There are signs that is already happening. For example, commercial construction, which accounts for about one-third of business spending, defied gravity even as the housing market tanked and credit dried up. But an index of architectural billing activity — a key indicator of future building — has been falling for several quarters.
Restaurant companies are particularly sensitive to consumer sentiment, which has approached its lowest levels in three decades as expensive gas and rising unemployment bite into discretionary spending. Analyst Brian Moore of Wedbush Morgan Securities in Los Angeles said that July could be the worst month for U.S. restaurant sales in almost 15 years.
This year's rise in fuel prices, meanwhile, has tormented businesses just as it has consumers.
Some of the big aircraft orders booked in recent years by Boeing and its European rival, Airbus, could be delayed or canceled if conditions continue to worsen in the airline industry, said Ken Kremer, another Global Insight analyst.
Last month, JetBlue said it was suspending its near-term growth plans and pulling out of some airports. It also said it would delay for five years the delivery of 10 jets it ordered from Brazil's Embraer.
"Given the current environment, it simply does not make economic sense for us to grow our capacity in 2009," JetBlue Chief Executive David Barger told analysts. "We're prepared to reduce our growth even further."

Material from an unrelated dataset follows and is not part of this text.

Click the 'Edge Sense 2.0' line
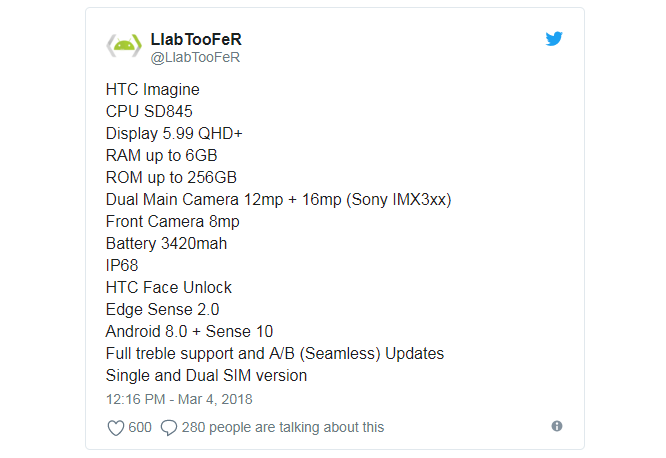coord(162,309)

There have been bright spots. Companies that have seen rising export sales because of the weaker dollar are pouring money into expansion. Caterpillar, for instance, is spending $1 billion over three years to expand plants in the U.S. and build factories in China and India to meet strong overseas demand for its heavy machinery. Utilities and energy companies also continue to spend heavily.
Economists predict that spending on capital equipment will tick up in the fourth quarter as businesses rush to take advantage of a tax break that was included in the stimulus package Congress passed this year, which expires at year-end.
But for the most part, that just pulls forward purchases that would have been made next year anyway.
"I think this is going to get uglier before it gets better," said Kremer of Global Insight.